I think it would be best to get full agreement from the team on this. I hear 
bits-and-pieces that there have been some move in that direction. However, I 
think there should be a separate discussion just on that topic and what it 
would entail to officially move the Net-SNMP project over.

> 
> IB> * clean up headers in /include/net-snmp/system/ which are a
> IB> mess and have import loops
> IB> 
> IB> * #ifdef hell / too many supported configurations
> 
> I'm a little nervous about these one, especially with folks that are
> new to the code base. And as far as supported configurations, we're
> very big on backwards compatibility.
> 
> As 5.8 is getting really close to going out the door, this type of
> cleanup likely won't make it into that release.

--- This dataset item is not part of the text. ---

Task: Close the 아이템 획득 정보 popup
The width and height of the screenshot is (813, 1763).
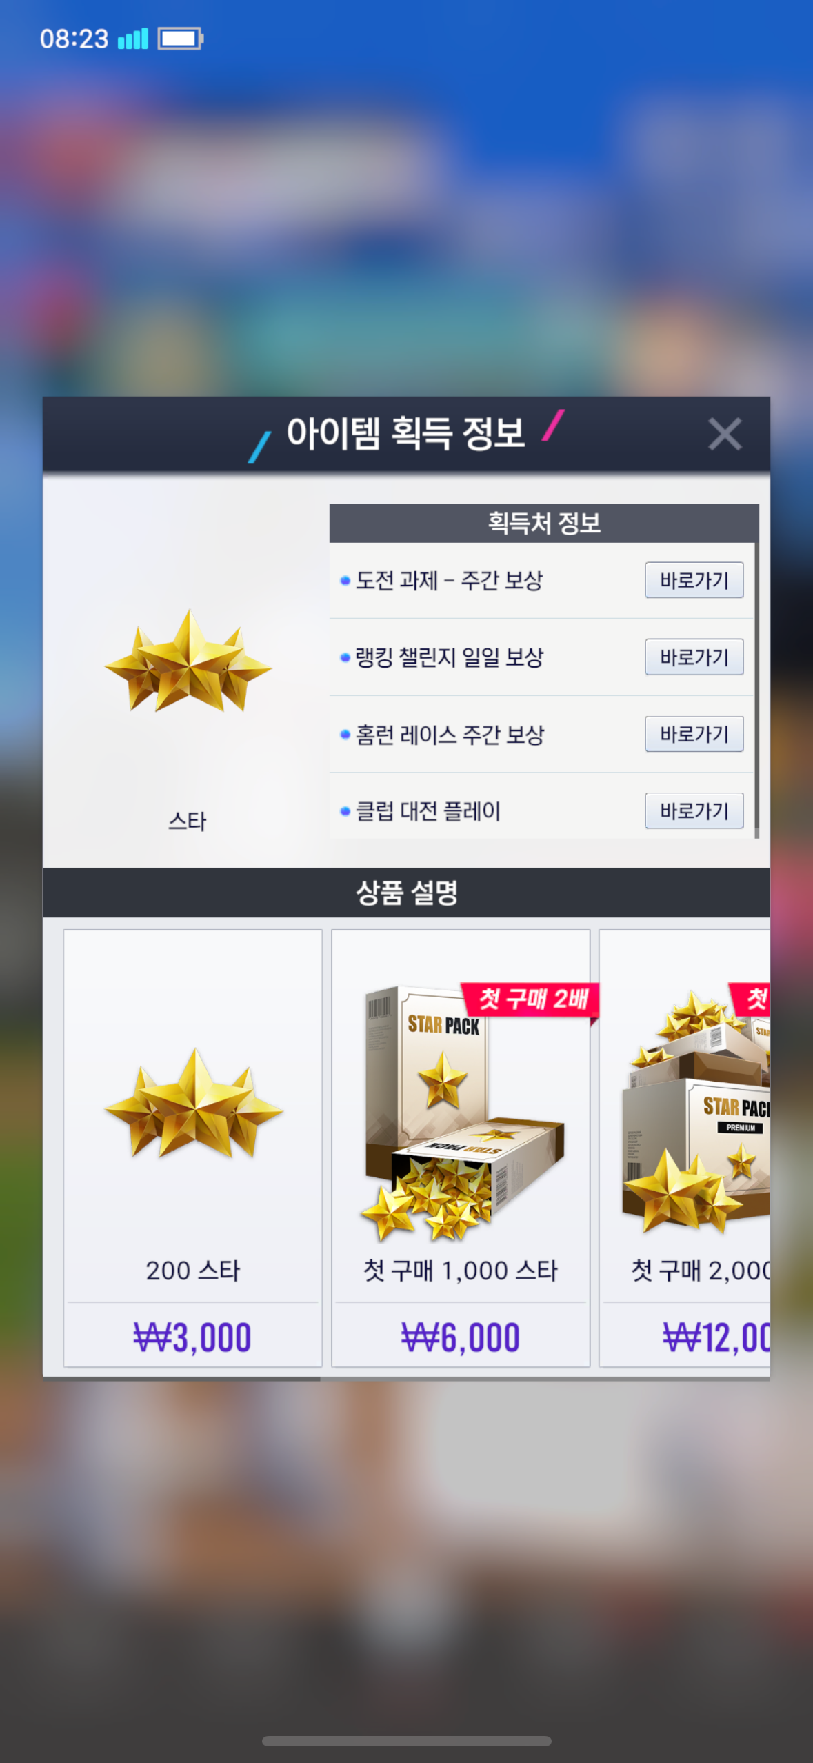Action: [x=724, y=434]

Agree completely on both points. I feel that this project should be done by a 
group that's composed by those who know the code, and those new to the code. 
That way, we have assurance that things are not being dropped on the floor on 
accident and that a good knowledge transfer happens. I would go so far as to 
suggest that one member of this "team" should be tasked with documenting what's 
going on; essentially appoint a project librarian if you will.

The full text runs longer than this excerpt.